A possible ammonia leak in the cooling system had the crew from the American segment of the station move temporarily to the Russian segment.
It was a false alarm, NASA said.
Tests indicated that the off-scale measurements were the result of a computer failure, and not an ammonia leak.
International Space Station program manager Mike Suffredini said the relocation was done as a precaution because of four measurements that were off scale. These measures could have indicated an ammonia leak.
The astronauts, as trained, put on masks, moved to the Russian segment, and closed the hatch to the American segment, he said.
Two U.S. astronauts are aboard the International Space Station: commander Barry Wilmore and flight engineer Terry Virts.
Once it was determined that the emergency was a false alarm, the astronauts still had to wait while equipment on the U.S. segment was powered back up, Suffredini said.
NASA tweeted that at 3:05 p.m. ET, the hatch was reopened and the astronauts returned.
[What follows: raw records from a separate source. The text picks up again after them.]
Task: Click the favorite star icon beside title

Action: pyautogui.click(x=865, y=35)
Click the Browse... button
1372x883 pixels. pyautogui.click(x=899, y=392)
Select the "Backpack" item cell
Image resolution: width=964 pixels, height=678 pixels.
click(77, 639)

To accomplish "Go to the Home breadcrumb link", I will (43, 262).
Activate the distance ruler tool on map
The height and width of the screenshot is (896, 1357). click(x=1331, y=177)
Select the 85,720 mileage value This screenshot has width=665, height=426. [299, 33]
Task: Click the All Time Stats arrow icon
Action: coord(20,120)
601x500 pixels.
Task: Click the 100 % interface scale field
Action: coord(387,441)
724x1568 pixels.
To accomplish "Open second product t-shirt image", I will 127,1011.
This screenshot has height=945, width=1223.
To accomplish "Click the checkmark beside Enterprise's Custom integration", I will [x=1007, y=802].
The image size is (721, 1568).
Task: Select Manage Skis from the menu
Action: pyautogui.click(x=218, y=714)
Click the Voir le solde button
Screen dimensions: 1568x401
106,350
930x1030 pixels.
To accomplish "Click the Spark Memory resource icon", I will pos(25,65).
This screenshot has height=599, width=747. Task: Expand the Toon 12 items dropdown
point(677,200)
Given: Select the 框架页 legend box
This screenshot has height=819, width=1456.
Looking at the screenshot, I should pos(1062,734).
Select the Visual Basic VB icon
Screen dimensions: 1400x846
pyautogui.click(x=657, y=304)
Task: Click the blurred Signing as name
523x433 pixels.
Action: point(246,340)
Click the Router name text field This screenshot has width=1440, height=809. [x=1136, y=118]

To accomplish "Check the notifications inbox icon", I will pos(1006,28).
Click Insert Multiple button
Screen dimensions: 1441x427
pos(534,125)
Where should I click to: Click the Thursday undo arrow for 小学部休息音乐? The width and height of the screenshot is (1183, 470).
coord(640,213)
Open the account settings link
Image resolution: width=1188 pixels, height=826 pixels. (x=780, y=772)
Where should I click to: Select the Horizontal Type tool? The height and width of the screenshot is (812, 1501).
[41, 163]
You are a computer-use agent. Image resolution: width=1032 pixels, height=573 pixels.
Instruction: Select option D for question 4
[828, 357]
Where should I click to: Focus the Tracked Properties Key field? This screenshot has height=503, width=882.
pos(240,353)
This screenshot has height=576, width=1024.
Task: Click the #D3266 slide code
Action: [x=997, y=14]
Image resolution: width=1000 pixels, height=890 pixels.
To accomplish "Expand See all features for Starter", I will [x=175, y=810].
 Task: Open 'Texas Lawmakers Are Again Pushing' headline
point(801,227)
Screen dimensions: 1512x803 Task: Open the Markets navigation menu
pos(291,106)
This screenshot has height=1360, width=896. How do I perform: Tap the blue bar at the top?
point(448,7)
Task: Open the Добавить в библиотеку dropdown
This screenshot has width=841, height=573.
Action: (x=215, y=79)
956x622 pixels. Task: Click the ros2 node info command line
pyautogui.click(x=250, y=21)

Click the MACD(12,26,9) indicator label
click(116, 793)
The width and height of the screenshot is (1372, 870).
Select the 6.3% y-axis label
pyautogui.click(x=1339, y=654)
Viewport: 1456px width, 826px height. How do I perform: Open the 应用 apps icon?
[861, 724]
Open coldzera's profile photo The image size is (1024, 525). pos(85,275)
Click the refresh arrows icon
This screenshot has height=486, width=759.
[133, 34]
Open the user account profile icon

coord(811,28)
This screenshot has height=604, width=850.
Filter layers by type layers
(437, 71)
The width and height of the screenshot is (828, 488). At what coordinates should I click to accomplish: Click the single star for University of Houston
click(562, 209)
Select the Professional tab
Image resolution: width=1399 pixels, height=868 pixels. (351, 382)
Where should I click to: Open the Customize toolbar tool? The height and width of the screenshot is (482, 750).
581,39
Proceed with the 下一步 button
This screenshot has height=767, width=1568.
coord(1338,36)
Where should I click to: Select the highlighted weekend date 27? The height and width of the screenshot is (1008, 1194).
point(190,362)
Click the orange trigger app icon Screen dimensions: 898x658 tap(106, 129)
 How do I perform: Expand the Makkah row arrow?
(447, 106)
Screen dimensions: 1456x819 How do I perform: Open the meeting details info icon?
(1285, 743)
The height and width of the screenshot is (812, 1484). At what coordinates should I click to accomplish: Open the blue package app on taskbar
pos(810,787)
There was no ammonia in the area, NASA said.
The crew was unable to carry out experiments that were planned, but no research was lost, Suffredini said.
The Americans were joined by Samantha Cristoforetti, a flight engineer with the European Space Agency, and others in the space station's six-member crew.
"Hey everybody, thanks for your concern," Cristoforetti tweeted. "We're all safe & doing well in the Russian segment."